§ **BRIEF**
The entries below are to be copied exactly, with every picture left out.

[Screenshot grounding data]

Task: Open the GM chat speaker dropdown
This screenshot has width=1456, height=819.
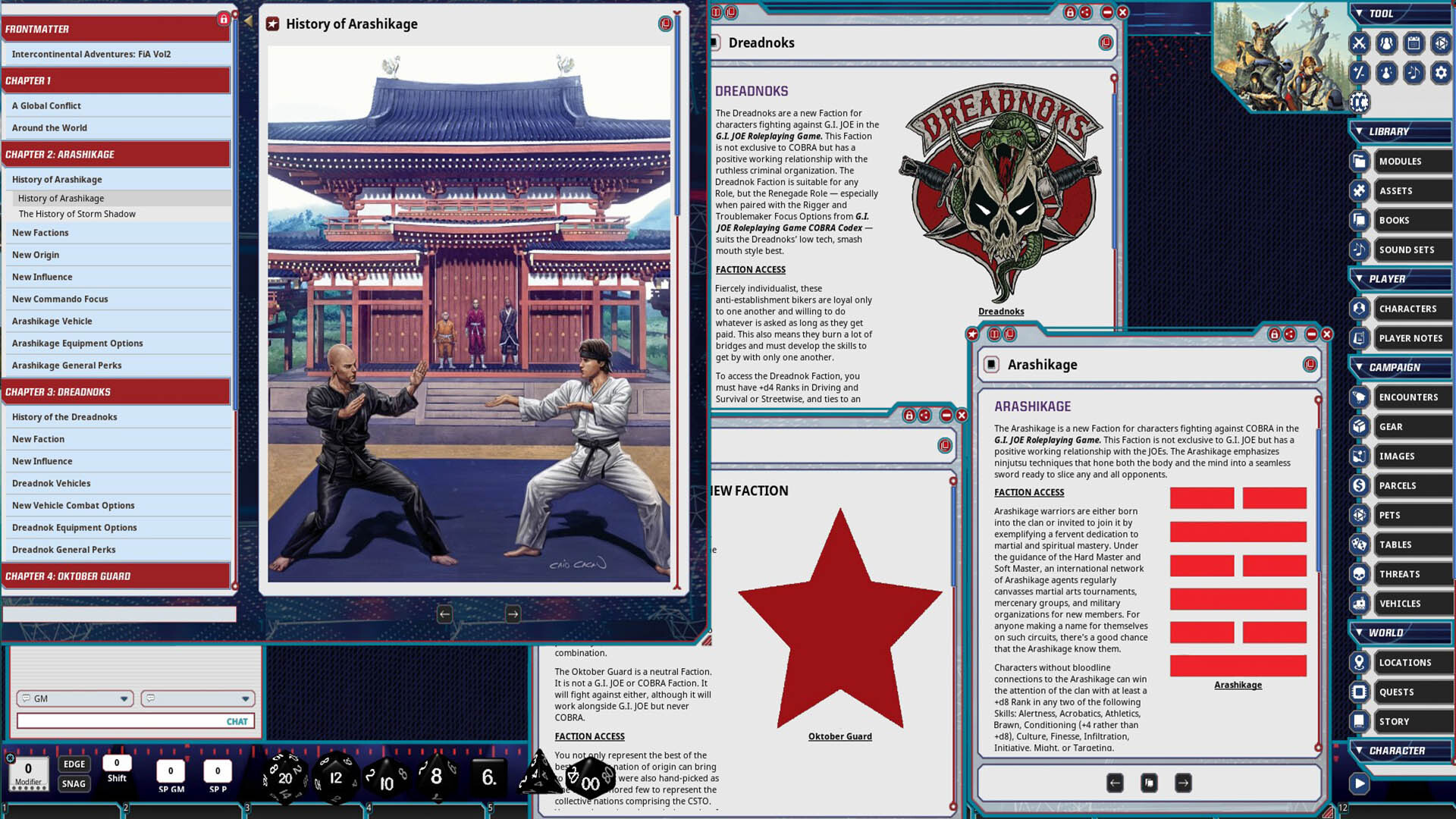Action: tap(123, 698)
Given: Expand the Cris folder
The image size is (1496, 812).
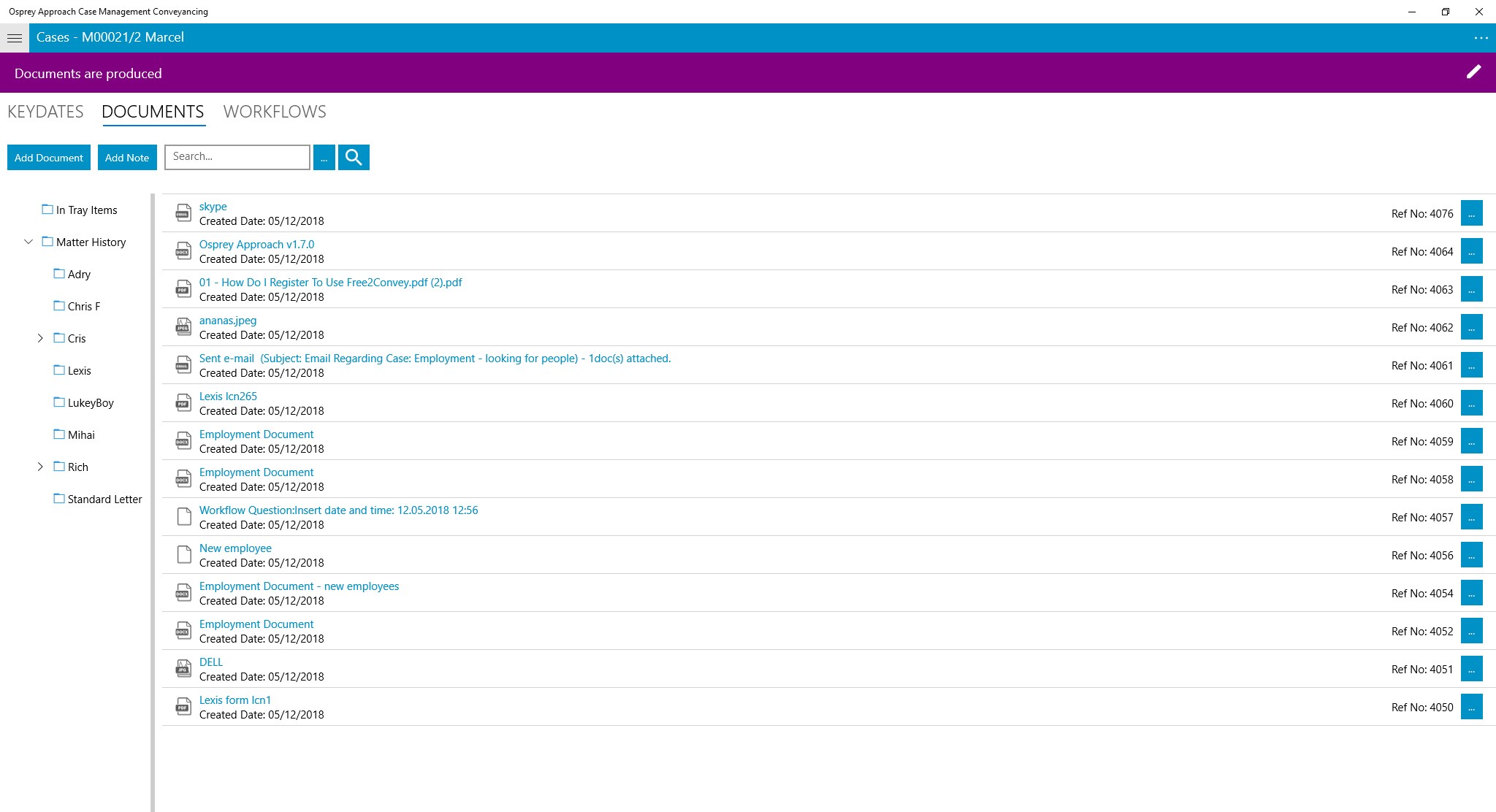Looking at the screenshot, I should pyautogui.click(x=40, y=338).
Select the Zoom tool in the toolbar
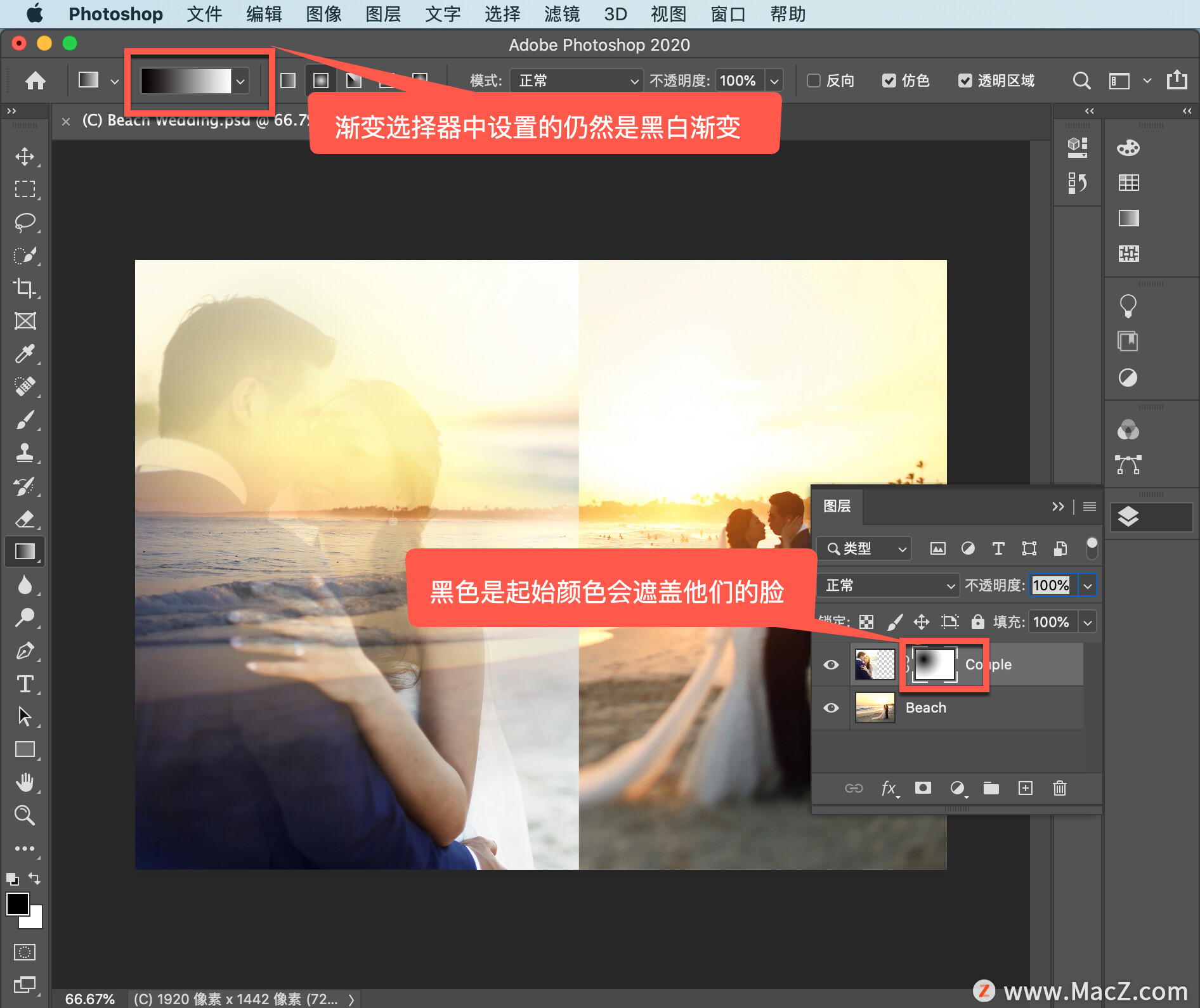 click(25, 815)
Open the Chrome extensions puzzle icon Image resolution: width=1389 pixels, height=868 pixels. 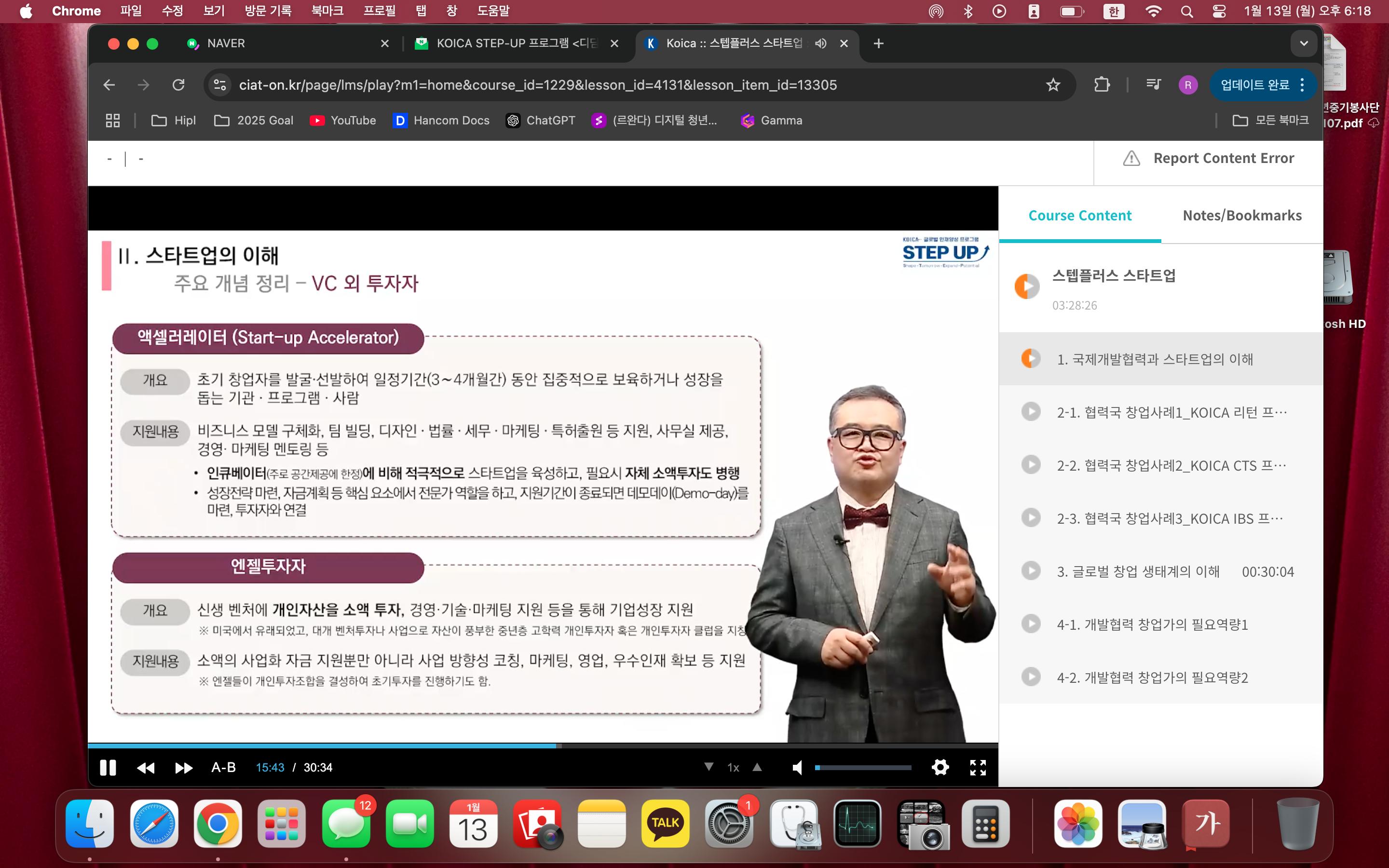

§ **EXPECTED OUTPUT**
Task: Open the GM chat speaker dropdown
This screenshot has width=1456, height=819.
Action: tap(123, 698)
Given: Expand the Cris folder
The image size is (1496, 812).
Looking at the screenshot, I should pyautogui.click(x=40, y=338).
Select the Zoom tool in the toolbar
 click(25, 815)
Open the Chrome extensions puzzle icon Image resolution: width=1389 pixels, height=868 pixels. 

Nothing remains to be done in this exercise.